By forbidding re-election at the Presidential level, Mexico avoided cults of Presidential personality that plagued much of Latin America[3] throughout the 20th Century.  Most people believe the ban on Presidential re-election served Mexico well.

Unfortunately, the key constitutional weaknesses of Mexican democracy to this day also flow from this same ban on re-election.

An overly strong party system, and an overly strong presidency, are the logical consequence of the constitutional ban on the re-election of legislators.

Comparing the Mexican Congress to the US Congress

We Americans disagree on many things politically but the one thing that unites us, as a people, is our view of the loathsomeness of the US Congress,[4] currently enjoying single-digit approval ratings.

You don’t like the US Congress?  At least they have some responsibilities.  Let me introduce you to something worse.

The Mexican Congress has toiled in laughable irrelevancy since the Mexican Revolution.

You see, when you get elected to a 3-year term in the Mexican legislature, with no possibility for re-election, there’s kind of no point in doing your current job.  You need the next job.  And that next job doesn’t come from the people who voted for you, but rather from your party bosses and the President’s patronage machine.

With no re-election, there’s no possibility of legislators learning the ropes.  There’s no possibility in the Mexican Congress of developing a long-term personal power base – through constituent services, long experience, and the ability to pass complex legislation.

If you’re in the Mexican Congress you are the kale salad at a BBQ Meat-opia even.  The Mexican Congress is a loaf of white bread at the buffet of a gluten-free Paleo-diet convention.[5]  If you’re in the Mexican Congress nobody cares about you.

At least the US Congress matters.

You may not like Harry Reid or Mitch McConnell or John Boehner or Nancy Pelosi or any number of powerful legislators, but you have to admit:

  1. They wield power.
  2. They effectively advocate causes and coalesce interest groups.
  3. They serve as a check on the Executive & Judicial branches of government.

The result of the constitutional “No Re-Election” rule on separation of powers has been catastrophic, historically, for Mexican democracy.

Power has concentrated in the hands of the ruling party and the President unfettered by a stunted Legislative branch (and for others reasons, a flaccid Judicial branch[6])

The consequences of this week’s new law, in context

Do I think allowing for re-election in the Mexican Congress will spark a flowering of good governance, model democratic process, and a beacon of hope on our southern border?  Not quickly, and not noticeably at first.  I’m an optimist, but I’m not an idiot.

So then how important is this?

Look, re-election doesn’t solve – in the short run – top priorities like grinding poverty, or drug violence, or the myriad other structural challenges for Mexico right now.

On the other hand, I don’t think effective national governance can develop without allowing re-election in the Mexican legislature.  So this reform – which partially retracts a key pillar of the Mexican political identity forged in their 1917 Revolution – represents one of those subtle but ground-shifting institutional reforms that over the long run opens up new possibilities.  I’m celebrating, cautiously, on behalf of our southern neighbors.

Mexico – my favorite country except my own – deserves so much better than what it generally gets from its government.[7]

In sum, Negro Modelos for the rest of the week, but I’m not breaking out the high-end tequila yet.

Ps.
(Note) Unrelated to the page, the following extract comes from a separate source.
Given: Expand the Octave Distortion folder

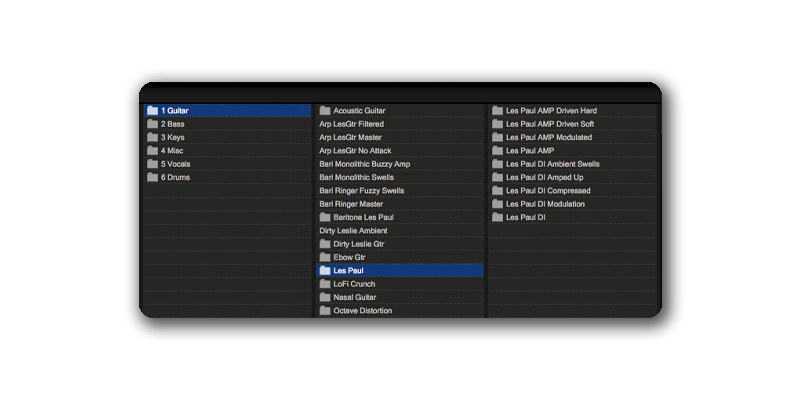Looking at the screenshot, I should 362,311.
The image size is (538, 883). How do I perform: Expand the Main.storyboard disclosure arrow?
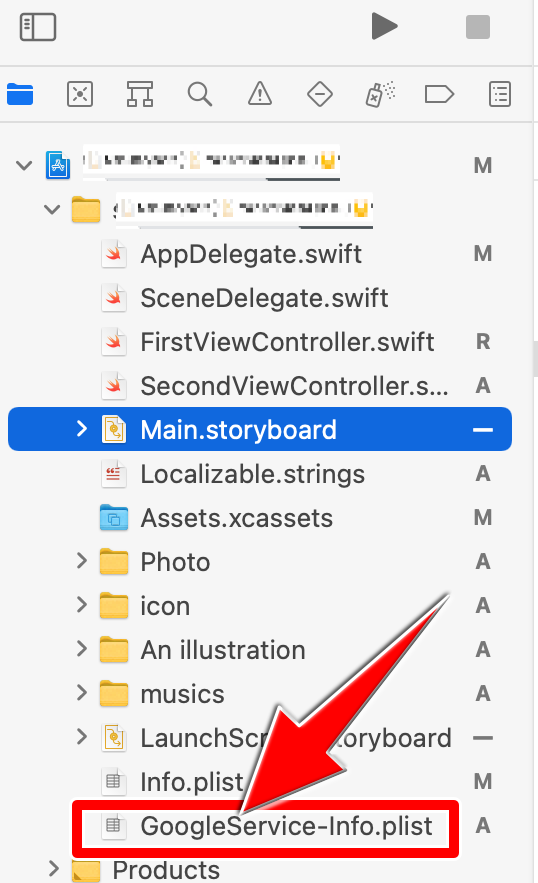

Rest assured, dear fellow finance obsessives, I don’t expect to re-engage deeply with writing about historical reforms to the Mexican Constitution on Bankers Anonymous.  I just wanted to share my joy with someone (anyone?) that a small, but key, change is happening in Mexico.

Pps.  Also, if you suffer from insomnia, I can help you!  Please see my 1997 papers on historical reforms to the Mexican Constitution, in particular this one about the Mexican Judicial Branch, and this one on the Mexican Legislative Branch.

I’ve got boxes of these reprints still cluttering up my basement storage.  First person to find me a book agent gets an autographed copy of the physical reprints sent to them in the mail.  They make great stocking stuffers!

 


[1] As in the US, the Mexican Legislature is bicameral, with a Senate and a House of Representatives (Camara de Diputados).

[2] The phrase “Sufragio Efectivo, No Reeleccion,” (“Effective Ballots, No Re-election”) actually dates, ironically, to a campaign slogan by Porfirio Diaz in the 1870s.  But Diaz quickly decided – once firmly in power in the 1880s – that his own frequent re-election served Mexico’s best interests!  He held on to the Presidency through brutal control of everything, including elections, until fleeing the country in 1911, upon the outbreak of the Mexican Revolution.

[3] And Spain, and Portugal, and Italy, and Germany, and Russia, and China, and Indonesia, and several dozens of other countries in Asia and Africa.

[4] I’m simplifying the issue of disrespect for the US Congress.  It turns out people generally like their own representative, but find everyone else’s representative to be extremely loathsome.  I suppose this explains the paradoxical 95% percent incumbency re-election and 10% Congressional approval ratings?  Also, people generally believe the other side’s hard-core party stalwarts are really driving this country over the cliff.  And of course things seem to be getting worse.  This has been the prevailing view of all good Americans about their Congress since about 1793.

[5] Forgive me, writing this post has interrupted my lunch hour.

[6] On the Judicial Branch, one piece of data is all you need to know.  Teaching law at a decent law school in Mexico traditionally accrues more power and prestige to an attorney than serving on the Mexican Supreme Court.  Seriously.  If you have trouble sleeping at night, can I interest you in a paper by yours truly on the Mexican Judicial Branch published in 1997?

[7] Mexicans sum up their historical suffering with a phrase attributed (probably wrongly) to 19th Century dictator Porfirio Diaz :”¡Pobre México! ¡Tan lejos de Dios y tan cerca de los Estados Unidos!” (Poor Mexico, so far from God, so close to the United States!)